Tribal monopoly

Florida: Judge sets hearing dates on Sands claims over Seminole-linked gaming ballot interference

Rob Goldstein, Chairman and CEO of Las Vegas Sands.
2021-12-09
Reading time 1:55 min

A Tallahassee judge agreed on Wednesday to conduct an emergency hearing to consider evidence that the Seminole Tribe of Florida may be attempting to sabotage a Las Vegas Sands-backed constitutional amendment asking voters to approve a gaming expansion. During the hearing, a petition for an emergency restraining order against Seminole-backed entities allegedly coercing signature gathering was denied.

According to a lawsuit filed last week in Leon County state circuit court by Sands, the tribe tried to block the company from gathering nearly 900,000 signatures needed to get a gaming expansion measure on the 2022 ballot. The amendment would allow existing card rooms across Florida to become casinos if they are located 130 miles from tribe-owned facilities. Moreover, Sands proposes authorization for three new casinos to conduct Vegas-style gaming in the state.

Should these changes be approved, they would undercut the Seminoles’ monopoly on casino gaming. Thus, Sands claims that, since it launched the petition drive in June, it has faced a petition-blocking effort allegedly financed by the tribe.

First reported by Politico last week, these alleged sabotage efforts include paying petition-gathering firms to not work in Florida, hiring workers to interfere with petition gatherers and running an informal signature-gathering operation aimed at confusing voters. In their lawsuit to groups linked to the tribe, Sands claimed “tortious interference with business relationships.”

“In addition to their coordinated harassment and intimidation campaigns, parties acting on behalf of the Seminole Tribe are 'paying off' contracted petition circulators as part of a scheme to ensure such circulators do not perform the tasks they have been contracted to provide to the Plaintiffs,” reads part of the lawsuit.

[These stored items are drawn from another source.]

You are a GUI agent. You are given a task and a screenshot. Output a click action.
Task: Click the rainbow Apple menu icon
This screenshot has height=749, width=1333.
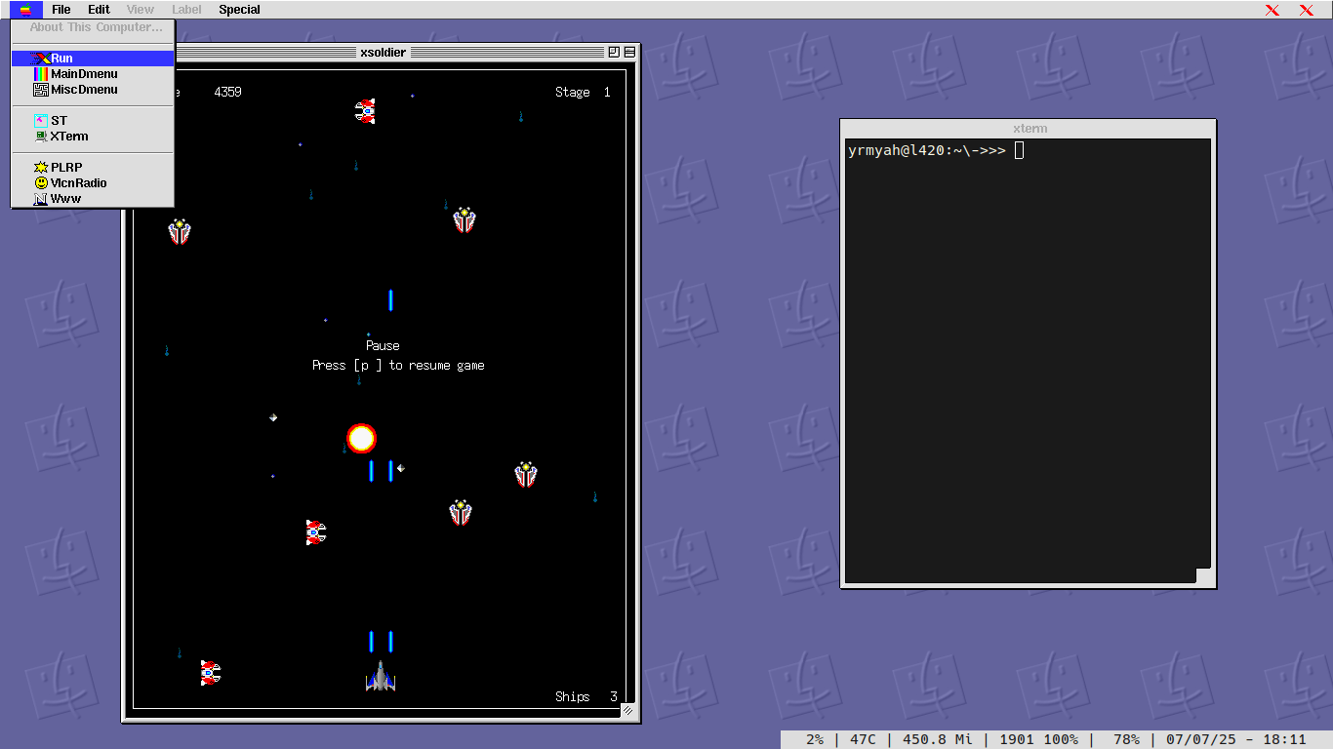point(25,10)
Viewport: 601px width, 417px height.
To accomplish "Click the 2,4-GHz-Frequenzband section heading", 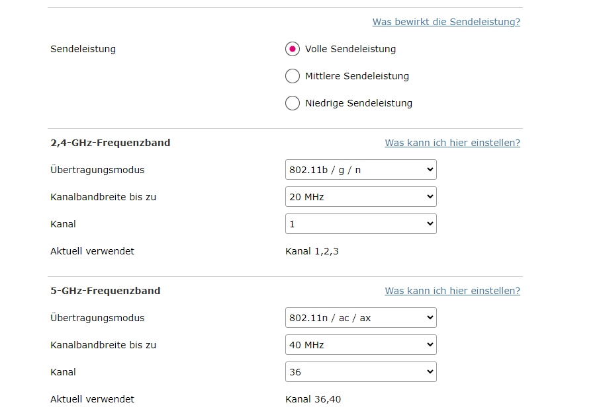I will point(110,143).
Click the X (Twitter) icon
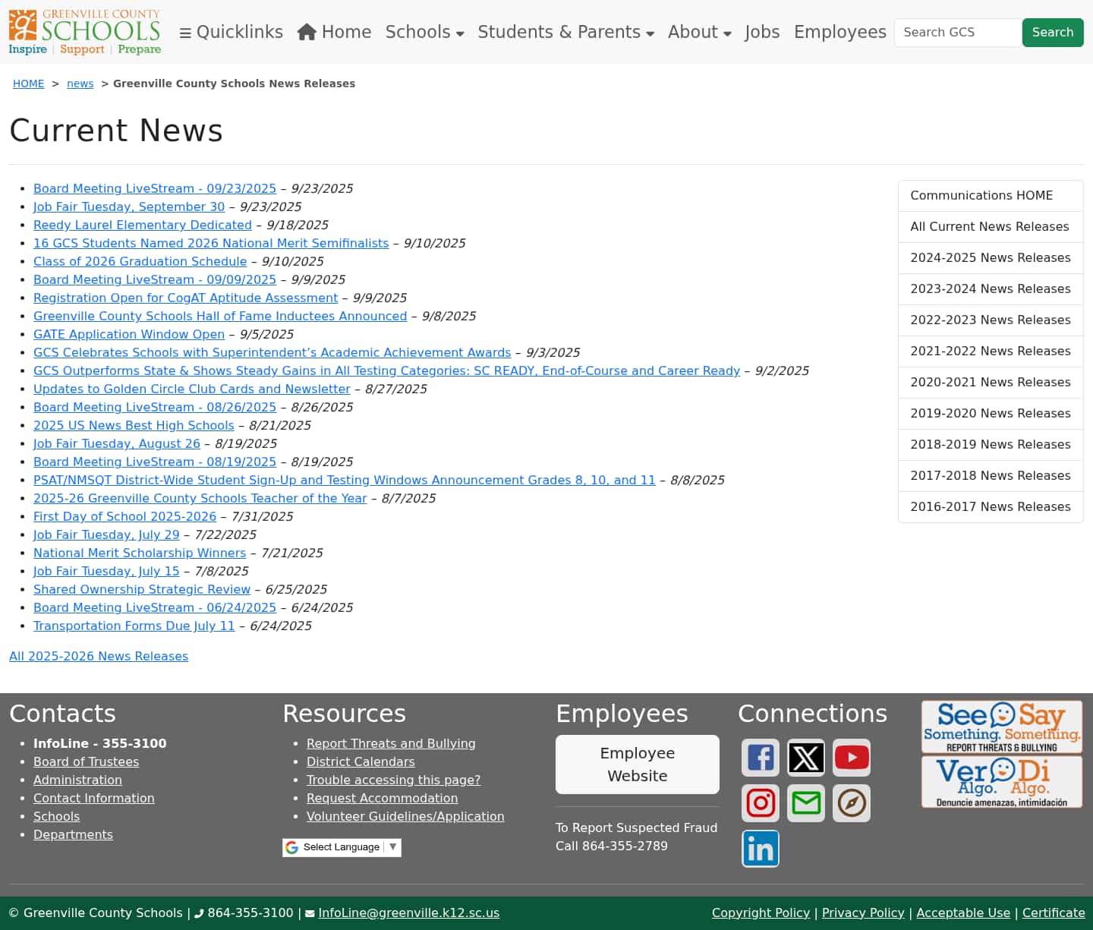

During a 30-minute hearing last Wednesday, attorney James McKee told Leon County Circuit Court Judge Angela Dempsey that every day that goes by, “people are being poached” and “paid off to leave the state.”

“For what purpose? For the sole purpose of trying to not have the requisite number of signatures obtained between now and Dec. 30,” added McKee, according to Miami Herald. “We’re only 22 days away at this point. The whole game is to try to get as close to Dec. 30 as possible, while they continue to do their obstructionist and sabotage activities.”

McKee urged Dempsey during the Wednesday meeting to order the tribe’s clients to halt the petition-blocking immediately. The judge denied a request for a temporary injunction, and set two hearing dates: one on Friday to hear a motion to dismiss the case, brought by clients hired by the tribe; and a second hearing for Tuesday, December 14, to hear the request from Sands for an injunction against the group’s petition activity.

Sands has until December 30 to finish gathering the required signatures in order to give election officials in each county enough time to validate the authenticity of the signatures. Should this occur, ballot measures could be placed on the ballot by the February 1, 2022, deadline.